Molly and Leia spent their time together as her dad was stationed in Iraq, and Molly recalled that Leia would watch the kids in the dance studio just outside the window, mesmerized. Thus her mother decided to get her involved.
“(The dance instructors) were taken by how focused how intense and how much she wanted to learn,” Molly Zorba said. “It’s not that necessarily she had instant raw talent, it was just something that was so in her. So when she was little, whenever we had people come over, she’d set up chairs for them and have them sit down so she could sit down and pretend to do a performance for them. She wanted to perform.”
Now Zorba gets to perform as someone who auditioned and received a spot in the prestigious Pittsburgh Ballet Theatre’s pre-professional full-time high school position.
Zorba had already participated in the organization’s summer intensive program for years, but was only there during those few months.
Then she auditioned during winter 2018 for the year-round program after the ballet had offered her a position where she could have the lifestyle of a professional dancer.
Now Zorba dances with 31 high schools students from all over the world, taking dance classes and rehearsals with the professional company’s ballerinas in turn.
Classes include partnering, modern, Pilates, point and technique. They are ongoing in the mornings and evenings, and schoolwork is done on different virtual schooling systems, Molly Zorba said.
Leia Zorba gets to dance from Monday until Saturday, and it’s all because her ballet schedule had become so intense that the only route was up.
She is now a senior at California Virtual Academy after having skipped a grade, but is on track to graduate high school on time and go to college.
Leia Zorba started her program in September and has split her time between the east and west coasts, even having time to perform 26 shows of “The Nutcracker” in Pittsburgh. The program will end in May, and she will fly back to California just in time to graduate in June and walk in an actual graduation ceremony in San Bernardino.

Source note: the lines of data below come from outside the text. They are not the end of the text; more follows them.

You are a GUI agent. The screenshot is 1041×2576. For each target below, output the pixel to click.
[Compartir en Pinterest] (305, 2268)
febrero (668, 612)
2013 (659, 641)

Zorba is interested in doing dance as part of a double major. Regardless, she doesn’t want to lose the magical feeling that the dance journey of training and auditioning has brought her — ballet being the highlight of it all.
“It was just always dance in general,” she said. “I just wanted to be moving and performing. But it hit that I really liked ballet the best, and it was a different caliber than the rest of the styles. I felt happiest doing this style.”